Defendant has also motioned this Court to dismiss Plaintiff's complaint based on Fed.R.Civ.P. 12(b)(6). No complaint shall be dismissed "unless it appears beyond doubt that the plaintiff can prove no set of facts in support of his claim which would entitle him to relief." Conley v. Gibson, 355 U.S. 41, 45, 78 S.Ct. 99, 2 L.Ed.2d 80, (1957); see also Pfennig v. Household Credit Servs., 295 F.3d 522, 525-26 (6th Cir. 2002) (citing Bibbo v. Dean Witter Reynolds, Inc., 151 F.3d 559, 561 (6th Cir. 1998)). When deciding a motion brought pursuant to Fed.R.Civ.P. 12(b)(6), the inquiry is essentially limited to the content of the complaint, although matters of public record, orders, items appearing in the record, and attached exhibits also may be taken into account. Yanacos v. Lake County, 953 F.Supp. 187, 191 (N.D.Ohio 1996). The Court's task is to determine not whether the complaining party will prevail on its claims, but whether it is entitled to offer evidence in support of those claims. Scheuer v. Rhodes, 416 U.S. 232, 236, 94 S.Ct. 1683, 40 L.Ed.2d 90 (1974). The Court must accept all the allegations stated in the complaint as true, Hishon v. King Spalding, 467 U.S. 69, 73, 81, 104 S.Ct. 2229, 81 L.Ed.2d 59 (1984), while viewing the complaint in the light most favorable to the plaintiff. Scheuer, 416 U.S. at 236. A court, however, is "not bound to accept as true a legal conclusion couched as a factual allegation." Papasan v.
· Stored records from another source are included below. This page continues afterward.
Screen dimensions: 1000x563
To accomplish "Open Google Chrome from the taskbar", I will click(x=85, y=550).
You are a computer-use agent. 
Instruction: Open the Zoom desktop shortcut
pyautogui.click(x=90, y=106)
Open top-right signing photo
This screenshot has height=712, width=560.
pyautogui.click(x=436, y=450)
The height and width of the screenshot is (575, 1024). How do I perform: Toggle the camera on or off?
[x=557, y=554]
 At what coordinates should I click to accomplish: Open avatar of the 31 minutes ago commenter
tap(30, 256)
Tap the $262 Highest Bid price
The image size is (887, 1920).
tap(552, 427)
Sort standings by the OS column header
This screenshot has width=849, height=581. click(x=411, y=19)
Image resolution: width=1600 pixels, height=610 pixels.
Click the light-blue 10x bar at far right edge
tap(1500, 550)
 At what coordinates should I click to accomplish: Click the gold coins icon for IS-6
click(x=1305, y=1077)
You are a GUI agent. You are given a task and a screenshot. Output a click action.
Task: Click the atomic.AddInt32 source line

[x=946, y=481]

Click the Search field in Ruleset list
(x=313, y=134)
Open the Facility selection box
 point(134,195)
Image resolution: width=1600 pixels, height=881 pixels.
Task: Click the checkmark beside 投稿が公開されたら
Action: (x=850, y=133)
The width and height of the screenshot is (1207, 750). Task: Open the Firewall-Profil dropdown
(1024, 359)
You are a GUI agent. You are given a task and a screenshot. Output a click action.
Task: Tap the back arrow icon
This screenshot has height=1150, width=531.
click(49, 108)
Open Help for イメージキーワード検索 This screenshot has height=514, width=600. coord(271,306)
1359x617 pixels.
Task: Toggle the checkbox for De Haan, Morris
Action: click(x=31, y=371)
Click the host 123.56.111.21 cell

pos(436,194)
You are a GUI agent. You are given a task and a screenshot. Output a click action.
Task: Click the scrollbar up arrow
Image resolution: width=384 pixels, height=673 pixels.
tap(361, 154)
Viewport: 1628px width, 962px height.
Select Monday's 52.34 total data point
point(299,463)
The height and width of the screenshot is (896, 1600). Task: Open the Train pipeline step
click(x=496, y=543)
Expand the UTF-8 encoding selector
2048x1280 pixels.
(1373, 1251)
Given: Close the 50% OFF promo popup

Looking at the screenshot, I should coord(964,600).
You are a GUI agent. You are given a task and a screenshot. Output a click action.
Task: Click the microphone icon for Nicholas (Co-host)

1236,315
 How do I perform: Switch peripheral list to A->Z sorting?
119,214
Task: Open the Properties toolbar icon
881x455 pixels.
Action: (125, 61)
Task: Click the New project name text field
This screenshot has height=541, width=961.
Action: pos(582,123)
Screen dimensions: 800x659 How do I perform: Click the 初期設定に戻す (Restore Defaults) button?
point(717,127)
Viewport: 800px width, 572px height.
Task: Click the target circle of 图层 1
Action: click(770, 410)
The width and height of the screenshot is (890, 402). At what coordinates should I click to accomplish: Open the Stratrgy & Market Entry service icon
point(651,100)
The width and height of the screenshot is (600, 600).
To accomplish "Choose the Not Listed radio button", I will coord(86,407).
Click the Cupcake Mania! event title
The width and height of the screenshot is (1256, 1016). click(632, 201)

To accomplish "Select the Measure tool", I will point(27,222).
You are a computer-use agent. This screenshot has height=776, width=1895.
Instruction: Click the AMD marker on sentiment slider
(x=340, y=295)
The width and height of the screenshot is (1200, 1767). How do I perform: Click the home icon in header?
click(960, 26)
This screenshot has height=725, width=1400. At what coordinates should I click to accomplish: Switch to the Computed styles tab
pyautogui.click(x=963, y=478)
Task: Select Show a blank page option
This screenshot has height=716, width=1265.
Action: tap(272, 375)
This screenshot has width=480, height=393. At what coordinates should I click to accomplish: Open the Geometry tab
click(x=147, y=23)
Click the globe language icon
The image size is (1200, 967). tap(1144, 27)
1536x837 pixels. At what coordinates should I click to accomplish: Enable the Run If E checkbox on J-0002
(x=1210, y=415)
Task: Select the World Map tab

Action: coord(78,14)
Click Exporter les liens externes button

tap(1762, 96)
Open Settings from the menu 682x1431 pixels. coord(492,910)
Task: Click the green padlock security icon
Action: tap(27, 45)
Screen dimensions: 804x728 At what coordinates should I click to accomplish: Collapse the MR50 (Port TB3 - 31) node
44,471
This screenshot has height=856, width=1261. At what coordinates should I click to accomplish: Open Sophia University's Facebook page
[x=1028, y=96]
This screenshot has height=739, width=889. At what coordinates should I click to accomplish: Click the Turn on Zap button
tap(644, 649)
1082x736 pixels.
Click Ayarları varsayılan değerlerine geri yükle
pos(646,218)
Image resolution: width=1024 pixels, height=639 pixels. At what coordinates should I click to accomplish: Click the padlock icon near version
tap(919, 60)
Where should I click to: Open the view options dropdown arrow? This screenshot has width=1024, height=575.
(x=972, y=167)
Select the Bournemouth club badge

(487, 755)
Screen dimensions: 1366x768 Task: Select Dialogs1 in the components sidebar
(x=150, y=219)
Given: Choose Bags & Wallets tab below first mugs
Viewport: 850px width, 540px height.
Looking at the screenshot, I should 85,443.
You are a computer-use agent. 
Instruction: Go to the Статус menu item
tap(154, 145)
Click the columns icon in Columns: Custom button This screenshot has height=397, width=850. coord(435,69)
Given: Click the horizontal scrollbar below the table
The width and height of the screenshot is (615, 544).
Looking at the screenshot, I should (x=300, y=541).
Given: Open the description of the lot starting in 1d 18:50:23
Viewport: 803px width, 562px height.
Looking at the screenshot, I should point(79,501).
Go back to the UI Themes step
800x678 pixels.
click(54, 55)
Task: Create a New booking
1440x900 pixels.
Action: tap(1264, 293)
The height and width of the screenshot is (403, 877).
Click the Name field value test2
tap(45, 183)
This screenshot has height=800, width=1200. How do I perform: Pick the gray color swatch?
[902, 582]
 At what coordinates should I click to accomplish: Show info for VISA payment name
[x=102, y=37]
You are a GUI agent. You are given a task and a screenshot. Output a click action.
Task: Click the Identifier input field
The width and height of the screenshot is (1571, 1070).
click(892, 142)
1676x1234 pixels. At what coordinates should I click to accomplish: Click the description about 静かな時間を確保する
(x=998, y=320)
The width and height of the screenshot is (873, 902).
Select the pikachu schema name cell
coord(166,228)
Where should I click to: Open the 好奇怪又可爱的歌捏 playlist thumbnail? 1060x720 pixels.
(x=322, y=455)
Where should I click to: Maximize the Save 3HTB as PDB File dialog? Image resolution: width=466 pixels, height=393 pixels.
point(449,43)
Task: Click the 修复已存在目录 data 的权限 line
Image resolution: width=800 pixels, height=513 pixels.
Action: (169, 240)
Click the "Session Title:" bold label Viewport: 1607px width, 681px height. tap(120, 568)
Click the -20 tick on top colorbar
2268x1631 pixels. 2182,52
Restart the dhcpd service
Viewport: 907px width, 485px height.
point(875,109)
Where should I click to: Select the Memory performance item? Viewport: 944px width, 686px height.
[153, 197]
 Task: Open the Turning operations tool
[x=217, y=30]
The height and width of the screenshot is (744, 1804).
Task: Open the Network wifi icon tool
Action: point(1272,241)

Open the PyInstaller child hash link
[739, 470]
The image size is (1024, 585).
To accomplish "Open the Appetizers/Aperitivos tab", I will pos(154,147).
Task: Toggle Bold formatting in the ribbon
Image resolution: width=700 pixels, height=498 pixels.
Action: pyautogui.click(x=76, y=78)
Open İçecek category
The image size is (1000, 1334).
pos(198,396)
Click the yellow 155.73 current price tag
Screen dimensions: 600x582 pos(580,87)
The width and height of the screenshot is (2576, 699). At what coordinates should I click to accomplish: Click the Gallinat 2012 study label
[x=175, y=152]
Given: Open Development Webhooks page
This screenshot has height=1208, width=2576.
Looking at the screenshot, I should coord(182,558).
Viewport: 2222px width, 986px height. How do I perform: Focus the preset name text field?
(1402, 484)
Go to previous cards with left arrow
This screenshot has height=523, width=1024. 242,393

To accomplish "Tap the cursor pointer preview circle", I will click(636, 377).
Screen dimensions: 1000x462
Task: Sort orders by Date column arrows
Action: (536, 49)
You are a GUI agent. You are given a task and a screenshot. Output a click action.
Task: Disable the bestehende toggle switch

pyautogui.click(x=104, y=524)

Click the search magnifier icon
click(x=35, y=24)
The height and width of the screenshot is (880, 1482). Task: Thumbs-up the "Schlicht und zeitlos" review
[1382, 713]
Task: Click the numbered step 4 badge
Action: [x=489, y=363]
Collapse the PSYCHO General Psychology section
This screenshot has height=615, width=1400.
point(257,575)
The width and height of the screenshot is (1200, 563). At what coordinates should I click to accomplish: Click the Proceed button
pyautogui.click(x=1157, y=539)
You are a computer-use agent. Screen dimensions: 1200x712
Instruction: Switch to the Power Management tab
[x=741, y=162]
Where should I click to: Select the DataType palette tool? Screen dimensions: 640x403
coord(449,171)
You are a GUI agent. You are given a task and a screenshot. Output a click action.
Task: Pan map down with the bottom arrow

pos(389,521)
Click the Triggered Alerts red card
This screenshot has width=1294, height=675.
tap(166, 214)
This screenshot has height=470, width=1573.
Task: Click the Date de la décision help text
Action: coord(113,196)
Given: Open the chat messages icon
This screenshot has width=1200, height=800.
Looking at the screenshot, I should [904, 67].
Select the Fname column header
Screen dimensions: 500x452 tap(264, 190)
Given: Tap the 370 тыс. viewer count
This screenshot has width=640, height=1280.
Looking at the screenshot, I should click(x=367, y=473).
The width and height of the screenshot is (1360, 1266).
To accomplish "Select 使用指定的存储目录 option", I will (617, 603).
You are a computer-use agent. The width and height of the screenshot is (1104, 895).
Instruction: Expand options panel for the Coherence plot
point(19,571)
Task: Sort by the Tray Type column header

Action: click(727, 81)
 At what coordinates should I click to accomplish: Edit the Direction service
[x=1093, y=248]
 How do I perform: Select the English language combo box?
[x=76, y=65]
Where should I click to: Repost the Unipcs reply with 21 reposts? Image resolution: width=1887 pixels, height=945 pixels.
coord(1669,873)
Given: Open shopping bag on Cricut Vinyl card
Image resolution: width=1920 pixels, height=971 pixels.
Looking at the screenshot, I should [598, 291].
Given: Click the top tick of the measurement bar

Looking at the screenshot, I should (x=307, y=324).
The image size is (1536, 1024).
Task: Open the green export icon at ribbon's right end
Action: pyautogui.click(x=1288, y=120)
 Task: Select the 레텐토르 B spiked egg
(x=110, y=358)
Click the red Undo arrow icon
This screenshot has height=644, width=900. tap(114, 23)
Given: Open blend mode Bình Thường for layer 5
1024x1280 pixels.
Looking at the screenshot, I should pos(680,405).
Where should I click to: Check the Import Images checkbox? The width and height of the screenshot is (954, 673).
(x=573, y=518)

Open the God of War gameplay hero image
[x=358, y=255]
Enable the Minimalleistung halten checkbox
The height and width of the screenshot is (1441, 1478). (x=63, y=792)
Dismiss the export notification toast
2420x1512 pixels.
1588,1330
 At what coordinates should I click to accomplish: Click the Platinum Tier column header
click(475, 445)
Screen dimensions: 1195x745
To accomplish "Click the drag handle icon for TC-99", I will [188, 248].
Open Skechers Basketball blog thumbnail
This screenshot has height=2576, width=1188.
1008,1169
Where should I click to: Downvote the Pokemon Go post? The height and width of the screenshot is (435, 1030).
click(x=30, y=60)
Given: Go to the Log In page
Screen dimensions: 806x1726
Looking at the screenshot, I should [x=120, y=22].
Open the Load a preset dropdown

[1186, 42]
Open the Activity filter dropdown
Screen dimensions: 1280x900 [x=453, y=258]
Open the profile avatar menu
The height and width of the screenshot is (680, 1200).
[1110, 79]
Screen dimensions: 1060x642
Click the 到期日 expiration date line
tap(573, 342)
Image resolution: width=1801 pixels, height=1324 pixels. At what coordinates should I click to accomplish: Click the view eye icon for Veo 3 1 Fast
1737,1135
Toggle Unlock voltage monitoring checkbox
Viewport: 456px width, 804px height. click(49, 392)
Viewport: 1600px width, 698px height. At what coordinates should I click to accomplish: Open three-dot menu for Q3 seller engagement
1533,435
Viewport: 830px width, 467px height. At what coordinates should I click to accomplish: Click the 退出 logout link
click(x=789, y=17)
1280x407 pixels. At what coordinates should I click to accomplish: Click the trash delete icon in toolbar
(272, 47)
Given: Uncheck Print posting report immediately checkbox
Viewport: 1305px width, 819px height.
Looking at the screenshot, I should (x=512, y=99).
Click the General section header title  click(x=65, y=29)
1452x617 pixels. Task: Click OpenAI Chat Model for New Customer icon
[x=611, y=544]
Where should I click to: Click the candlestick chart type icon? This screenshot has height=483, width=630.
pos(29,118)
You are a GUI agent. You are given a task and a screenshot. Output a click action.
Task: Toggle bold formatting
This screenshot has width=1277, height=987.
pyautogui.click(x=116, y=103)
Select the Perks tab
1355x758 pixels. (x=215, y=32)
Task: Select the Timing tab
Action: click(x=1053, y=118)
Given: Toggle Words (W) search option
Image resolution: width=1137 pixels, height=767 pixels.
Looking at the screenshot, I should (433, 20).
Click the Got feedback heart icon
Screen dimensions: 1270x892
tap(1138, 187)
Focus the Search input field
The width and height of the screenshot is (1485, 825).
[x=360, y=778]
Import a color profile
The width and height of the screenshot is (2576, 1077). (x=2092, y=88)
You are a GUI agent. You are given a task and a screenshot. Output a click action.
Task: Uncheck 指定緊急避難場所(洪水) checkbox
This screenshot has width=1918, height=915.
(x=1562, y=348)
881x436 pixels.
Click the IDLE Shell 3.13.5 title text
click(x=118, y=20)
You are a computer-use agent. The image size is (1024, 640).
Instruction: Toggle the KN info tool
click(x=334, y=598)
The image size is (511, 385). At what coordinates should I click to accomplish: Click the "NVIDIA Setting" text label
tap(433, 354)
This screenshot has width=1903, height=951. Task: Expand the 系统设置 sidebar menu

Allain, 478 U.S. 265, 286, 106 S.Ct. 2932, 92 L.Ed.2d 209 (1986).
III. Discussion
Defendant argues that (1) Plaintiff's Title VII claims are untimely; (2) Plaintiff's § 1983 claims are untimely and cannot be brought against UPS, a private company; and (3) this Court should not exercise supplemental jurisdiction over Plaintiff's remaining state law claims. Plaintiff responds that (1) the Court should excuse the "procedural technicality" of untimeliness and allow equitable tolling to permit Plaintiff to bring Title VII claims; (2) the statute of limitations has not run on Plaintiff's § 1983 claim; and (3) even if the federal claims are dismiss, this Court retains its jurisdiction over diverse citizens.
A. Plaintiff's Title VII Claims
Defendant argues that Plaintiff's Complaint in the present lawsuit was filed fifteen months after Plaintiff received a right-to-sue letter, and thus, Plaintiff's Title VII claims must be dismissed. Under Title VII of the Civil Rights Act of 1964, 42 U.S.C. §§ 2000e et seq., a plaintiff must first timely file a charge with the EEOC. Amini v. Oberlin College, 259 F.3d 493, 498 (6th Cir. 2001); Cox v. City of Memphis, 230 F.3d 199, 201-02 (6th Cir. 2000). After receipt of a right-to-sue letter from the EEOC, the plaintiff has "ninety days after the giving of such notice [to file a] civil action . . . against the respondent named in the charge." 42 U.S.C. § 2000e-5(f)(1); Truitt v. Wayne County, 148 F.3d 644, 646 (6th Cir. 1998).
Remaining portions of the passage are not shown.